The third type of educational diagnosis is made in cases in which a person has a problem related to their learning. Its main objective is to determine what are the causes that cause it so that you can intervene in it.
These problems can be related to the qualifications, but they can also be of a more personal nature. For example, if a child shows signs of psychological abuse, it is the duty of the teaching team to investigate further on the subject.
This type of educational diagnosis focuses on studying problems that concern not just one individual, but a whole group (for example, all students in a class).
It can be done to understand why problems occur with this set of students in particular and to propose solutions to them.
For example, a teacher whose class is especially problematic would have to study the different group dynamics present in it.
In this way, he could intervene effectively on all the components of the classroom, and not just on each of them individually.
Finally, educational diagnoses of a specific type focus on studying all those problems related to a specific aspect of a student.
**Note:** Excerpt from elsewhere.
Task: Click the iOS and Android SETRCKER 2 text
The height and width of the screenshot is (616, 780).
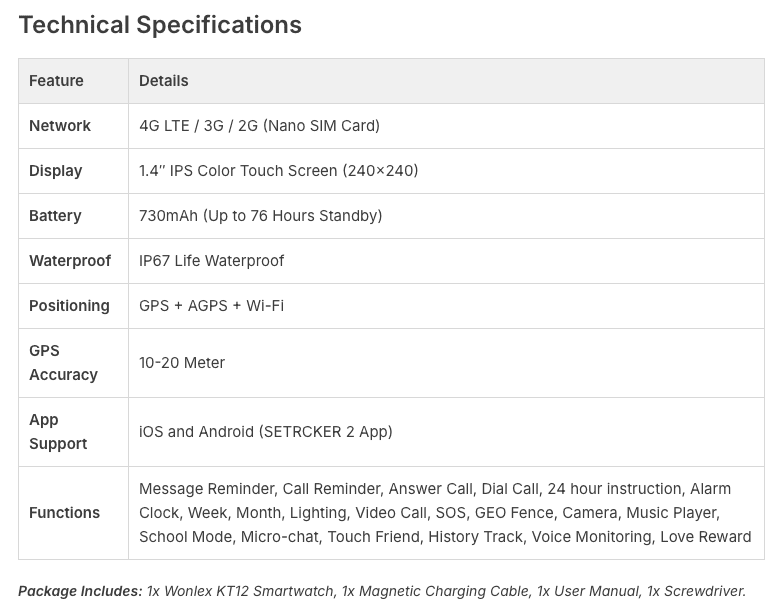Action: pos(265,432)
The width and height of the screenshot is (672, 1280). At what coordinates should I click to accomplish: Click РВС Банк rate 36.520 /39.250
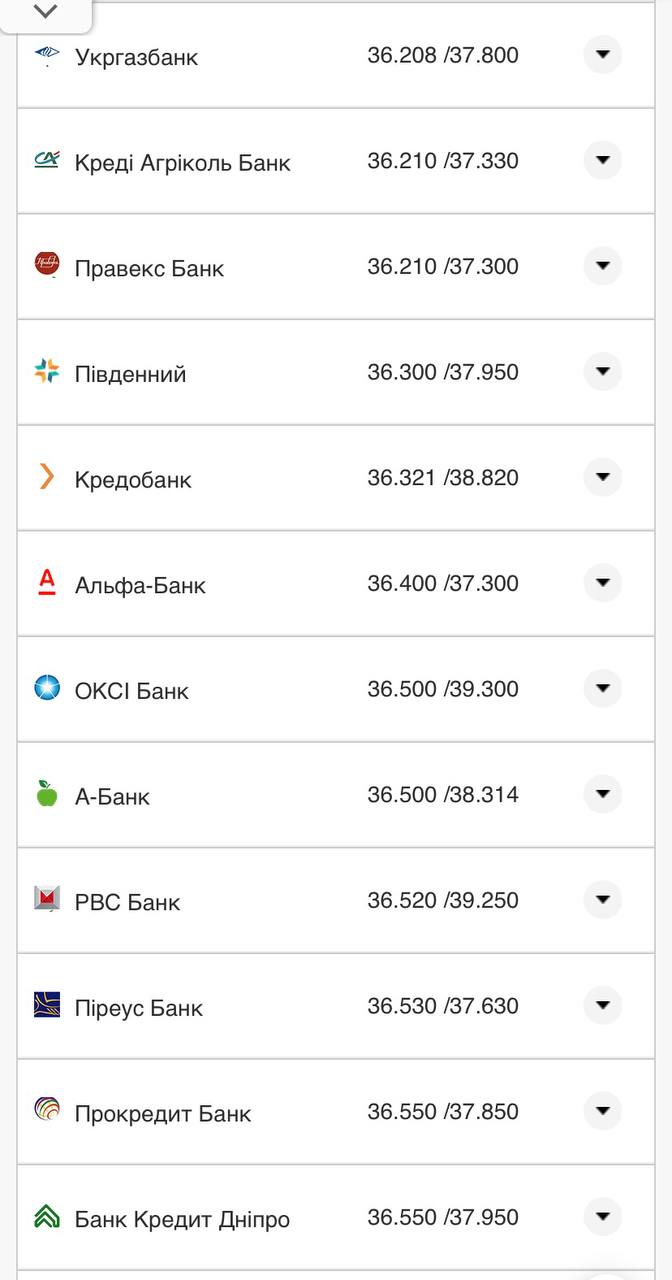coord(443,900)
Some examples would be language disorders, visual or auditory problems, delays in physical or motor development, among others.
How is it done?
To carry out an educational diagnosis in an adequate way, educators have to go through a series of phases:
Planning is the part of educational diagnosis in which educators have to decide what they will study with it.
In this first stage, the relevant elements are chosen for the case, proposing the objective that is to be achieved with the investigation.
On the other hand, teachers must also indicate how they will collect the information, choosing different instruments and measurement techniques.
Thus, in the planning stage, the bases must be laid down so that the rest of the process is defined in advance.
Once the variables to be studied have been chosen and the way to investigate them, those in charge of the pedagogical diagnostic process will have to start collecting the relevant data for the case.
This can involve from the application of all kinds of tests or exams to research on certain aspects of the student’s life, such as their family situation, background or previous studies that have been carried out on him.
The way to carry out this phase will depend on the type of educational diagnosis that is going to be carried out.
Once all the data relevant to the research has been collected, the next task that the teachers have to carry out is to analyze them to find out where the problems presented by the student or group of students come from.
For this, the better you define what you want to achieve in the first stage and the more relevant the data that has been collected, the easier the analysis process will be.
If the process has been carried out in the correct way and the results have been satisfactory, at this point those responsible for the educational diagnosis will have found the causes of the problem suffered by the student or group.
Thanks to this, they will be able to propose suitable solutions to be able to intervene in the situation. These solutions will have to be analyzed once applied, to study if they have obtained the expected results or not.
Next, we will examine a specific case so that it is better understood how the process of applying an educational diagnosis works. It deals with the study of the problems of a student who has suspended all subjects in the first year of ESO.
The teacher, observing the student and his school performance, has the hypothesis that he has some kind of intellectual deficiency. To study this theory, he decides to apply a series of intelligence tests.
Once the tests to be applied have been chosen, the teacher will pass the tests to the student, performing several of these to compare the results with each other.
The data collected by the intelligence tests show that the student has a slight cognitive deficiency. With this information, the teacher could formulate an intervention plan in the last step.
To alleviate the effects of the newly discovered deficiency of the student, the teacher proposes to include him in the educational support plan.
It is expected that, by having more personalized attention from the integration team, the student will be able to improve their school results.
The effectiveness of this solution should be checked after a few months, with the aim of modifying it if it is seen that it has not worked.